Collected data entries:
============================================================
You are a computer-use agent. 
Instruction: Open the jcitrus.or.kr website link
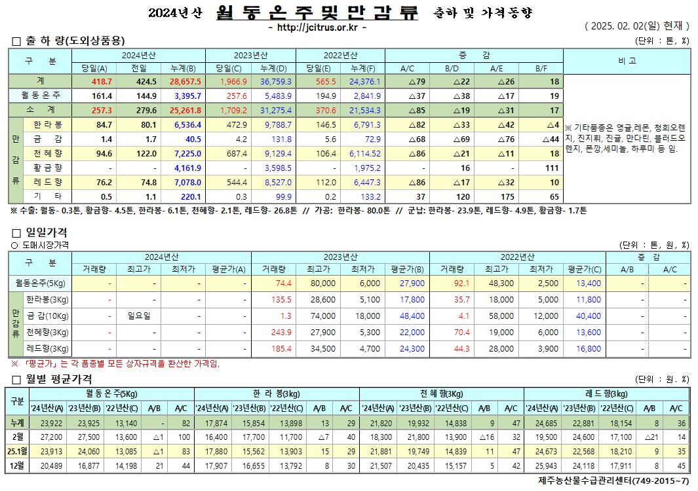point(317,28)
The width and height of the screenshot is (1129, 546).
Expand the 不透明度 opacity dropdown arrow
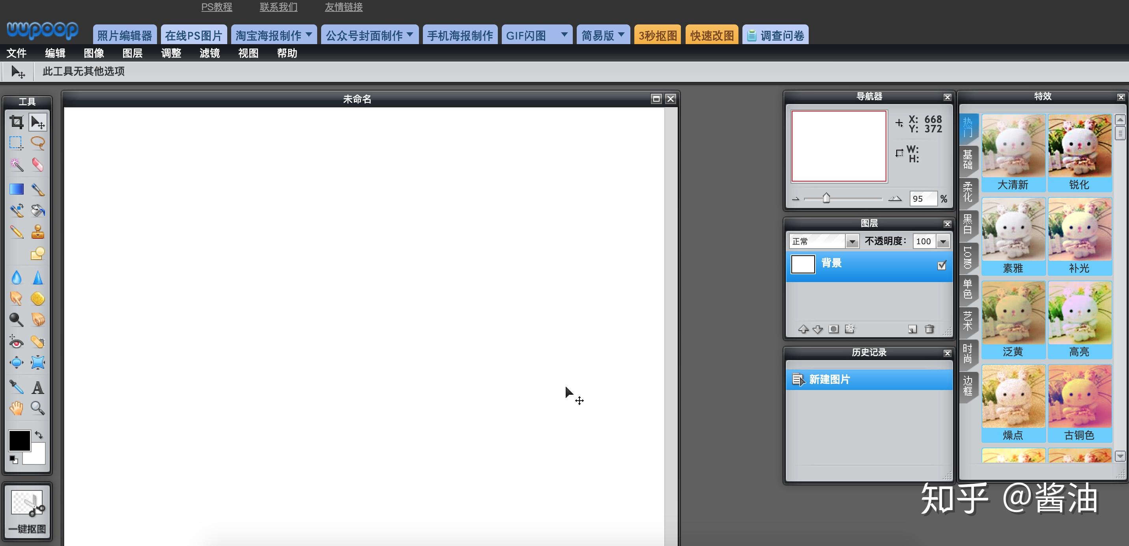(943, 241)
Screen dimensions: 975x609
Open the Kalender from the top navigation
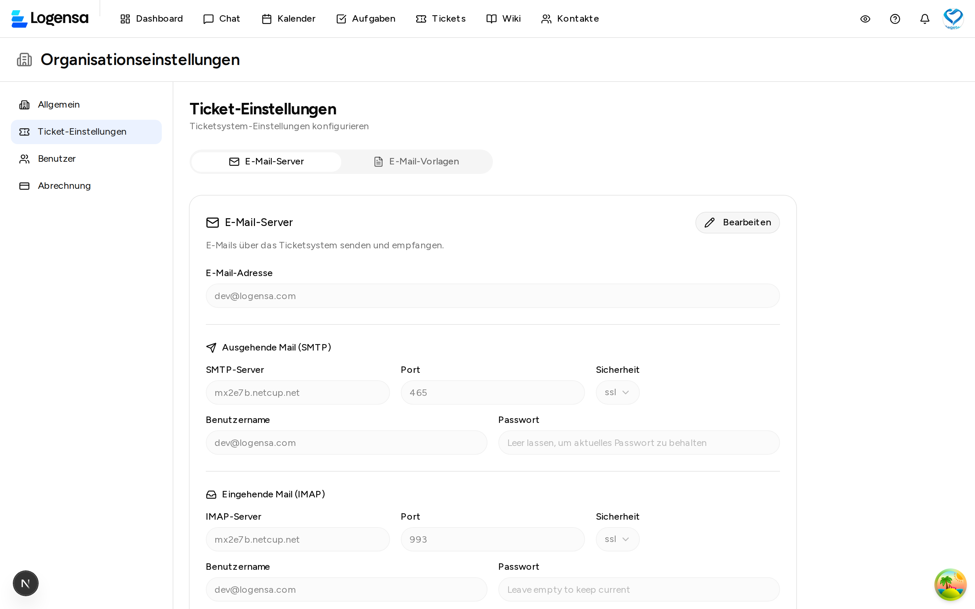(x=288, y=19)
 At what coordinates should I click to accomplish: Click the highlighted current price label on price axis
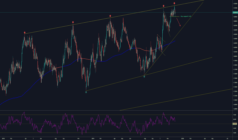[234, 12]
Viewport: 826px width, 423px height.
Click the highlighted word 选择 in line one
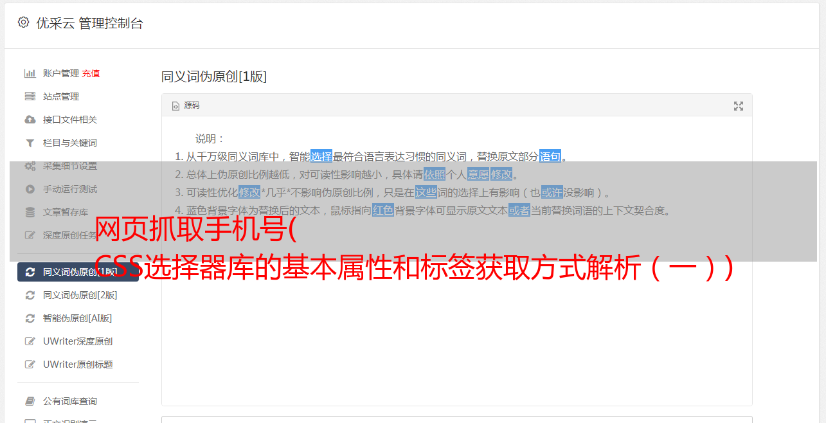click(321, 156)
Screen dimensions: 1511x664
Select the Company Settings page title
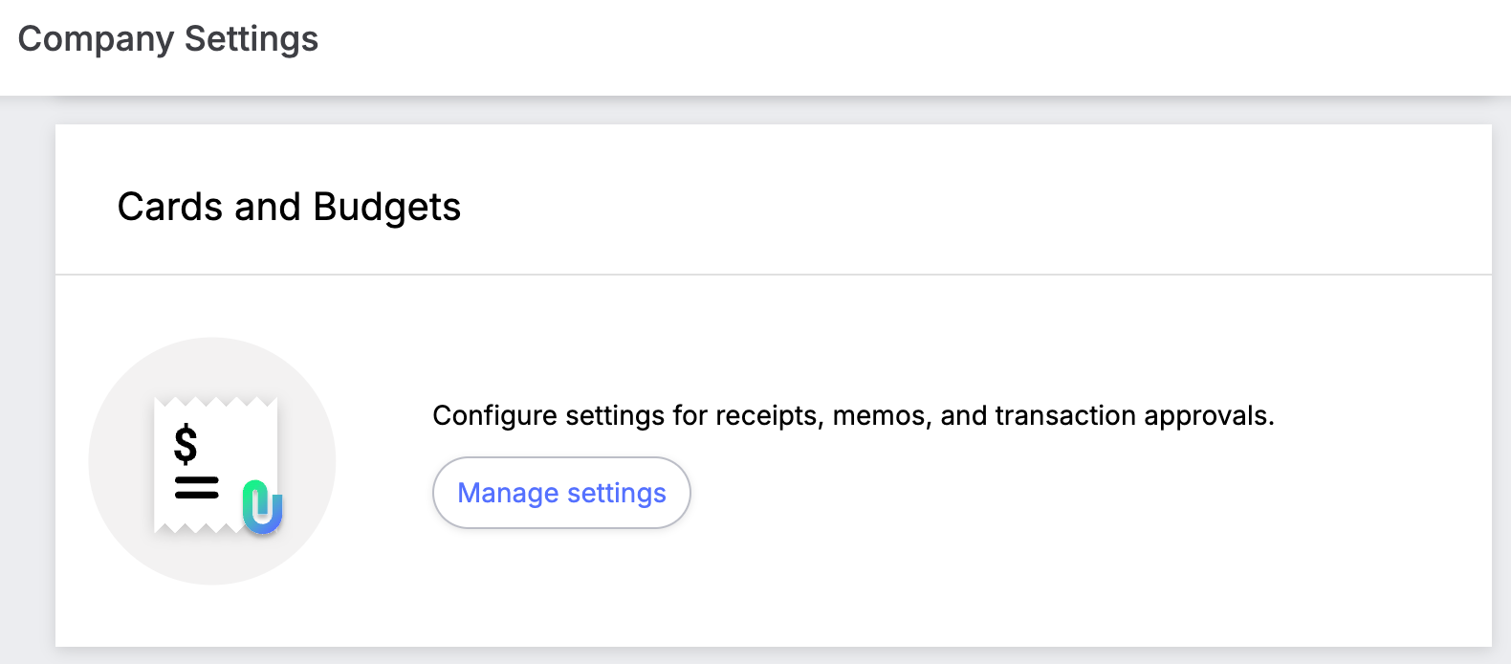[168, 39]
============================================================
Give again, word for word, the lines above from the first one through the one containing "Viewport: 826px width, 423px height."; no pictures.

# [Written solution]
You are a computer-use agent. 
Instruction: Open the jcitrus.or.kr website link
point(317,28)
The width and height of the screenshot is (1129, 546).
Expand the 不透明度 opacity dropdown arrow
(943, 241)
Screen dimensions: 975x609
Open the Kalender from the top navigation
(x=288, y=19)
 At what coordinates should I click to accomplish: Click the highlighted current price label on price axis
[234, 12]
Viewport: 826px width, 423px height.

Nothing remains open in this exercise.